One thing that sticks out in my mind is that in minim (I am less familiar with jsyn), I assume that chunks of data are written to the output stream consisting of multiple samples per draw() loop frame. I am just generally unsure of how to capture these frames to a buffer to write a file, or better to a stream that java can use to write the file piece by piece.
Sorry if this is vague, I am a bit lost in general regarding the architecture of these libraries and don;t have an understanding of what the bits and pieces are that would get unit generators working to write data in a non-realtime application.
Thanks for any help in advance, I can provide some of the code that I have worked on if that would clarify things.
Answers
@gordano -- re: "Since those libraries are mainly used for realtime synthesis to an audio device, I am confused about how this would be accomplished."
Can you provide a minimal complete example sketch (mcve) that show what you are trying to adapt from real-time to write-offline paradigm? This might even be a base minim example, and then showing what you are attempting to accomplish concretely. That might be better than providing a large work you are adapting.
Keep in mind that draw() is just (well, mostly) a function that is called periodically at frameRate. You can put writing commands in setup, in other functions, or in loops that are not based on frameRate or millis(). Have you tried doing this an encountered problems?
Here is an example sketch:
It makes a 2d perlin noise array in setup(), and in draw() plays sound, using the shape of the noise array in that frame to control the "spectrum" of an array of sine oscillators. The code I'm adapting is a little different, but has the same idea of converting data into spectral audio over time.
The idea would be to move the part inside draw() into setup() basically, to spit out a wav file, but as far as i know, minim is meant to be in draw() so it can generate sound for every frame behind the scenes. I could just build my own array of lookup tables and not use minim at all, but since it is simple is making the sound I want, and is already creating a buffer of audio data somewhere I was hoping I could adapt minim or jsyn somehow.
Edit: here is a forum post I found that shows how to write a .wav from an array: https://forum.processing.org/two/discussion/4339/how-to-save-a-wav-file-using-audiosystem-and-audioinputstream-of-javasound
@gordano -- if I understand (and I am not a minim expert) you are interested in non-realtime analysis.
(Requesting a non-realtime demo sketch has been an open issue for minim for over a year now.)
Does this put you on the right track? If not, perhaps a minim expert on the forum can weigh in.
I don't need non-realtime analysis since I have a "pre-analyzed" array. What I want to do is basically the reverse of that example. Take data and generate an audio file.
Perhaps check out Creating, processing and saving sound-buffers in Minim.
Might want to contact the author directly.

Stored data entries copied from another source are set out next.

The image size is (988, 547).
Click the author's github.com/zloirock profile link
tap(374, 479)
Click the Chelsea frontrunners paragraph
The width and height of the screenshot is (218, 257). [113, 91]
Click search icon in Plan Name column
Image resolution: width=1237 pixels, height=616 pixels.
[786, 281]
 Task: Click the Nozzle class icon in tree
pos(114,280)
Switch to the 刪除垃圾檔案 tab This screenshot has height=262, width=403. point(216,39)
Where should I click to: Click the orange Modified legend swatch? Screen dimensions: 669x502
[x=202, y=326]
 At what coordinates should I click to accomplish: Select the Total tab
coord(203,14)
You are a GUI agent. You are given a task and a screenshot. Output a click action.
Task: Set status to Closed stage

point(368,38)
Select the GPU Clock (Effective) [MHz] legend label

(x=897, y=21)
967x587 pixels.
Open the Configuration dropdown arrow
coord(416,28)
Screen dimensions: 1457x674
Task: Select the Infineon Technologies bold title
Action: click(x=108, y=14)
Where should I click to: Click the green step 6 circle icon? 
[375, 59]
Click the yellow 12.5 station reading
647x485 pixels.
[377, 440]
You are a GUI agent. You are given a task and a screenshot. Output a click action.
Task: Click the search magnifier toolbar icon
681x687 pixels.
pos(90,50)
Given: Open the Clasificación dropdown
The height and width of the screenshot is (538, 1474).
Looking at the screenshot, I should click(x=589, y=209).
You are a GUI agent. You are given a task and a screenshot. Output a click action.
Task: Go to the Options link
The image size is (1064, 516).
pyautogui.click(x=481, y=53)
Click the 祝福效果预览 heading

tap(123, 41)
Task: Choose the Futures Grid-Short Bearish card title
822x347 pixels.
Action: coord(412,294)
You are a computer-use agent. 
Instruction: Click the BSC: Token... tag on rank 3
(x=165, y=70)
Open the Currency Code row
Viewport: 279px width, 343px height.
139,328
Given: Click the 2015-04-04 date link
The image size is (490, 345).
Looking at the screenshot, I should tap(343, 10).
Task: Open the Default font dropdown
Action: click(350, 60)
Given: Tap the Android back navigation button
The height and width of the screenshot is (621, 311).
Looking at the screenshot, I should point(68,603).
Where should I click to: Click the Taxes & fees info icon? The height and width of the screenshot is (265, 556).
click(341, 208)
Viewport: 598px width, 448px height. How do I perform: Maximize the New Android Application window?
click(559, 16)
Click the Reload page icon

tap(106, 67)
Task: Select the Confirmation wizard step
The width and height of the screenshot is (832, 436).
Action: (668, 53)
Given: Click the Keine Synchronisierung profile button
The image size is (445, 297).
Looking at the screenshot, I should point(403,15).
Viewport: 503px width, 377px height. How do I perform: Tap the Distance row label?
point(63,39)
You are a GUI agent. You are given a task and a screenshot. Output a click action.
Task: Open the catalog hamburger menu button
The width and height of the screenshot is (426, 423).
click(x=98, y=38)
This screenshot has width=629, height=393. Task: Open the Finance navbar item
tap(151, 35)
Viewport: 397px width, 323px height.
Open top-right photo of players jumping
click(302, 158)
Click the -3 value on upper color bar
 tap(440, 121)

Thanks. Yes that looks like what I was expecting. It doesn't look like something I will be able to wrap my head around soon, so it might be better to write my own lookup table oscillator class instead of trying to that out. I still think it would be a useful thing to work out but without a better understanding of how minim or jsyn works I think it's not going to be easy.
@gordano -- good luck with it. It might be worth trying to contact the author about this question, on github or even on this forum.